There are many things I hate about DFW's anal and turgidly obsessive writing.

That is fascinating.
posted by IjonTichy at 8:39 AM on March 2, 2011 [2 favorites]


It's an extremely tragic but not entirely uncommon result of a grave illness. I find any speculation as to whether any particular frustration or disappointment extremely distasteful.

...

I've never read another fiction author who expresses so well what it's like to be an certain kind of first world person today. He spent a really exceptional amount of his time thinking about the really difficult problems of life, and I think understood our culture and individual angst unusually well, and then took his own life. I can't see that as an epiphenomena - I wonder if his understanding of our situation isn't precisely what undermined him.

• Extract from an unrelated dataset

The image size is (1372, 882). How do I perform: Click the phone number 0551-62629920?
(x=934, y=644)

I don't think this sort of speculation or consideration is tasteless at all. I'd call it insightful.

It's clear from the quality of the article that Wallace worked as hard at writing as his subject did at ... being supremely flexible. Could the impossibility of both pursuits explain Wallace's fate?

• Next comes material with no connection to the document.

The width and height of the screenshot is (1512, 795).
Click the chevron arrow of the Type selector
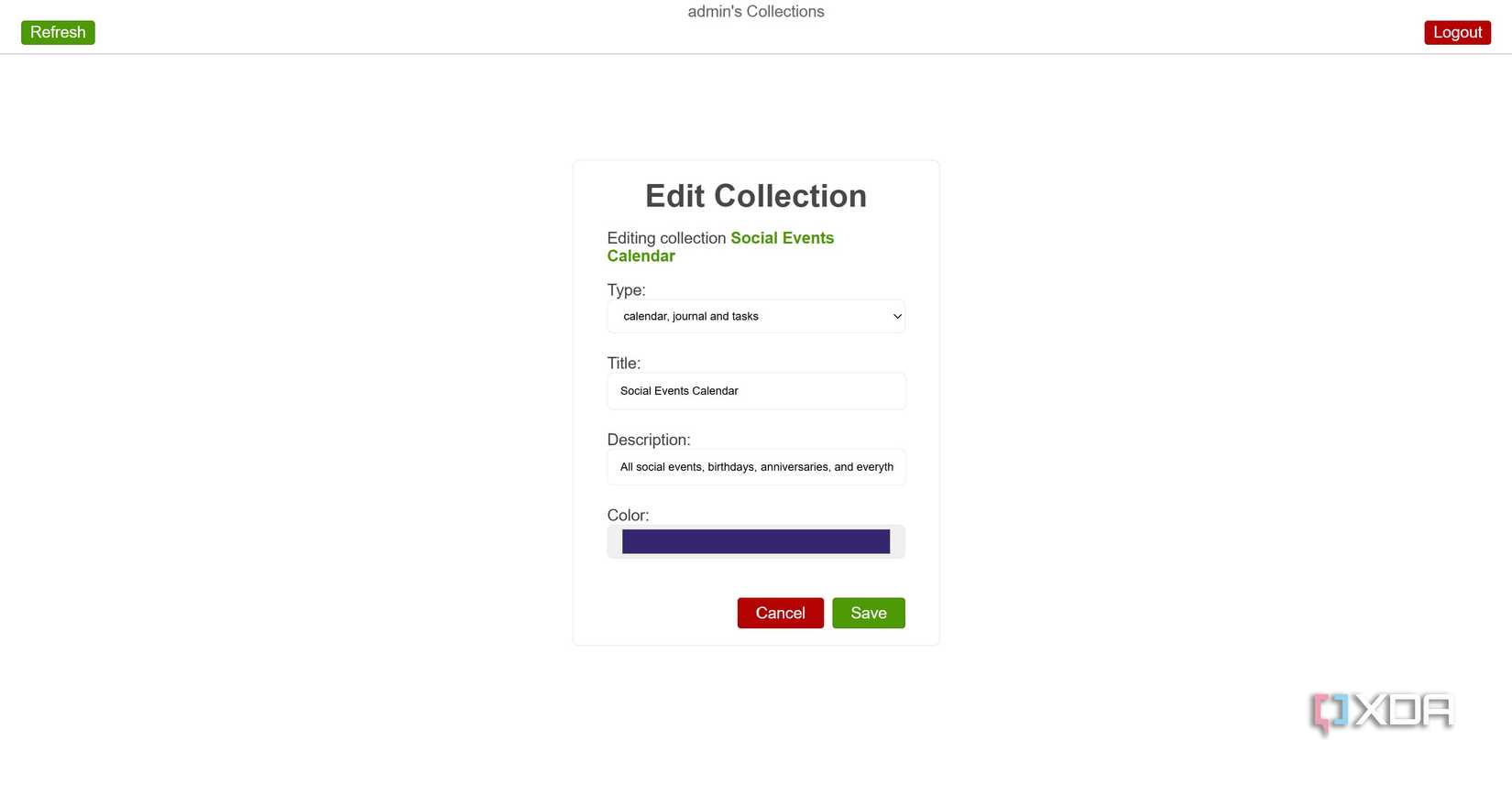coord(897,317)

Perhaps not as insightful, but I don't really think it's distasteful either. We all want answers to impossible questions; none of us are sacred.
posted by mrgrimm at 9:17 AM on March 2, 2011


> the way he feels compelled to throw out words and then tell us what they mean

I got done with IJ a few weeks ago, and felt the same way. I found this interview with him, which sort of explains what he was up to (among many other things):
A certain amount of the form-conscious stuff I write is trying—with whatever success—to ... be uneasy. For instance, using a lot of flash-cuts between scenes so that some of the narrative arrangement has got to be done by the reader, or interrupting flow with digressions and interpolations that the reader has to do the work of connecting to each other and to the narrative. It’s nothing terribly sophisticated, and there has to be an accessible payoff for the reader if I don’t want the reader to throw the book at the wall. But if it works right, the reader has to fight "through" the meditated voice presenting the material to you. The complete suppression of a narrative consciousness, with its own agenda, is why TV is such a powerful selling tool.
Might not be an adequate reason, but at least it's not pure pretension. (He does admit in that article, though, to sometimes making it hard for the reader out of pure unconscious sadism.)
posted by Coventry at 10:03 AM on March 2, 2011 [1 favorite]


"SLNYorker?" Really? Are you trying to be funny?
posted by MattMangels at 11:15 AM on March 2, 2011


Related: Rebekah Frumkin on the legacy of David Foster Wallace's fiction, a nicely written piece expressing how I generally feel about this sweet tennis and English fan who left too early.
posted by shadytrees at 11:35 PM on March 2, 2011


NB: all links past first Harper's link are PDFs.

Harper's Magazine has about ... 11 selections from DFW that it published through the years. My faves are The Depressed Person (love) and The Awakening of My Interest in Annular Fusion (which ends up in IJ, of course).

Something I never noticed. From the Memoir piece Tennis, Trigonometry, Tornadoes:

"The only time I ever got caught in what might have been one was in June 1978 on a tennis court at Hessel Park in Champaign, where I was drilling one afternoon with Gil Antitoi."

:D

the way he feels compelled to throw out words and then tell us what they mean

And sometimes, the very opposite approach: Everything is Green (from the wonderfully sublime collection Girl With Curious Hair). Almost Carver-esque.

I re-read IJ last year; looks like it's time to get back into the earlier stories. IJ is a fantastic novel (Broom of the System is Not), but DFW's short stories fucking shine.
posted by mrgrimm at 9:28 AM on March 3, 2011


Related: Rebekah Frumkin on the legacy of David Foster Wallace's fiction, a nicely written piece expressing how I generally feel about this sweet tennis and English fan who left too early.

Thanks, shadytrees. This memoriam from Garth Hallberg says about what I would. Aside from the sadness about the writer as a person, the creative loss is crushing.
posted by mrgrimm at 9:31 AM on March 3, 2011 [1 favorite]


Tried to get into this and failed. But I haven't given up on DFW yet. People really seem to like him (at least, around here). Maybe I'll find something of his that appeals to me.